Задания:
1. Кто первым попытался завербовать Панаева в свою веру, судя по тексту для изучения?
2. Согласуются ли с текстом для изучения следующие утверждения? Ответьте «да» или «нет» и приведите решающие слова текста точной цитатой. (a) Бакунин пришел к Панаеву ради философской беседы чуть ли не на второй день знакомства. (b) Панаев отличался склонностью к философскому мышлению. (c) Беседа с Бакуниным пришлась на прохладный день.

Панаев смотрел на своих новых друзей широко открытыми глазами, восхищался их знаниями, жадным интересом к науке, красноречием.
Не укрылись от него и разногласия друзей. Для этого не нужно было особой наблюдательности, которой владел Панаев: споры протекали на его глазах. А кроме того, многие смотрели на Панаева как на новичка, неофита, которого надо поскорее завербовать в свою веру.
Первым постарался это сделать Бакунин. Чуть ли не на второй день знакомства пришел он к Панаеву, чтобы затеять философскую беседу. Целое утро толковал о «примирении», о «прекраснодушии», сыпал непонятными словами и терминами.
Панаев не отличался особой склонностью к философскому мышлению и воспринимал все это с трудом. А тут, как нарочно, выдался еще жаркий день, и пот ручьями стекал с лица несчастного слушателя.
Взялся за Панаева и Константин Аксаков.
К этому времени Константин многое передумал, убеждения его стали более определенными и зрелыми.

Список строк:
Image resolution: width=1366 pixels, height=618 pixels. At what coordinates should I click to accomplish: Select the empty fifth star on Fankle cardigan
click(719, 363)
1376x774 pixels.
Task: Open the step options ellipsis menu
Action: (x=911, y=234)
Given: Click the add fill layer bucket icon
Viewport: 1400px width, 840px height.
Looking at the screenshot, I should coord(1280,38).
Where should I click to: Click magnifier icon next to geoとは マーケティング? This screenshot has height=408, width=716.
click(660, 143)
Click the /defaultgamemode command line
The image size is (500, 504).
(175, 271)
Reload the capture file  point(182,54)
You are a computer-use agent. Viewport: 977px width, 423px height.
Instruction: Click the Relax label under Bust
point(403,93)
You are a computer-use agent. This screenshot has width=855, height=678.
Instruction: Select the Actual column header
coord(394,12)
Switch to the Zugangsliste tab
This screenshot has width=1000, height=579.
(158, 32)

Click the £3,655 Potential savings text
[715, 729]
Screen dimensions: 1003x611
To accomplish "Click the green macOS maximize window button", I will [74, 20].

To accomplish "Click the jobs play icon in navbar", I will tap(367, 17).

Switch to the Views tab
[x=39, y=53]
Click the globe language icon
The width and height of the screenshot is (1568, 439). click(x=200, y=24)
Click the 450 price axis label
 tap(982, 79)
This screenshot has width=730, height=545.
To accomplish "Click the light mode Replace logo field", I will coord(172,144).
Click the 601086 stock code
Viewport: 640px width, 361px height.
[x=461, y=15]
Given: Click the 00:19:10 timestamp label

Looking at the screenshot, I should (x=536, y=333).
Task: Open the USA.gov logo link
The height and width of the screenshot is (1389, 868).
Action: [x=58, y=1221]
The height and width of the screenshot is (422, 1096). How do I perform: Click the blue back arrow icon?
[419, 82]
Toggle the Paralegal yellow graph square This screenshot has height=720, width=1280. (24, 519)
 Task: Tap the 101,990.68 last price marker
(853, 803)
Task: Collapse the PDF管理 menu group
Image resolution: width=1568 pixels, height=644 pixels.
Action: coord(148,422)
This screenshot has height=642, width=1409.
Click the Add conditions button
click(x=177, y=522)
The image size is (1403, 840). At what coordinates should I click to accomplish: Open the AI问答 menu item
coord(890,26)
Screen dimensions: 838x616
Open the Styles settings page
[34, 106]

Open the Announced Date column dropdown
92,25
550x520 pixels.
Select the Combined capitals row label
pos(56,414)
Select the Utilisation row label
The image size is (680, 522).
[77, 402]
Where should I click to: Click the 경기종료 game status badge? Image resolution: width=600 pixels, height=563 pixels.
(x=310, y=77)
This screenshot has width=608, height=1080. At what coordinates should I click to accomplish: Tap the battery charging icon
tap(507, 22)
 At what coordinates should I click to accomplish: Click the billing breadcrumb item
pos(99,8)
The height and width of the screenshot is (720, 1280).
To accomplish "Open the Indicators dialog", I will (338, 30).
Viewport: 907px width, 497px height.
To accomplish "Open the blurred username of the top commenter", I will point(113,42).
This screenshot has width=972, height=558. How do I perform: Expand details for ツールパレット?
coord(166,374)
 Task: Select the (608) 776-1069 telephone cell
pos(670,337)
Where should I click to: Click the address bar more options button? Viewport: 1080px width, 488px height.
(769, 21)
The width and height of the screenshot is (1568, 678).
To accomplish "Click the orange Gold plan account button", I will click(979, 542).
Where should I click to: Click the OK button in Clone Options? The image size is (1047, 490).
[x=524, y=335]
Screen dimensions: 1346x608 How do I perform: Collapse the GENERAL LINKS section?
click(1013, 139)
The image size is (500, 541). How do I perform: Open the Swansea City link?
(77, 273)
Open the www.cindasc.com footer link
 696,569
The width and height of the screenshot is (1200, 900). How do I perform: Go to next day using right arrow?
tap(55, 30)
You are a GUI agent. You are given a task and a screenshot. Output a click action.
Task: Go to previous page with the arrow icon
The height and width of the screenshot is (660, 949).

Ответы по заданиям:
1. Бакунин.

2.
(a) Да: «Чуть ли не на второй день знакомства пришел он к Панаеву, чтобы затеять философскую беседу».
(b) Нет: «Панаев не отличался особой склонностью к философскому мышлению».
(c) Нет: «выдался еще жаркий день».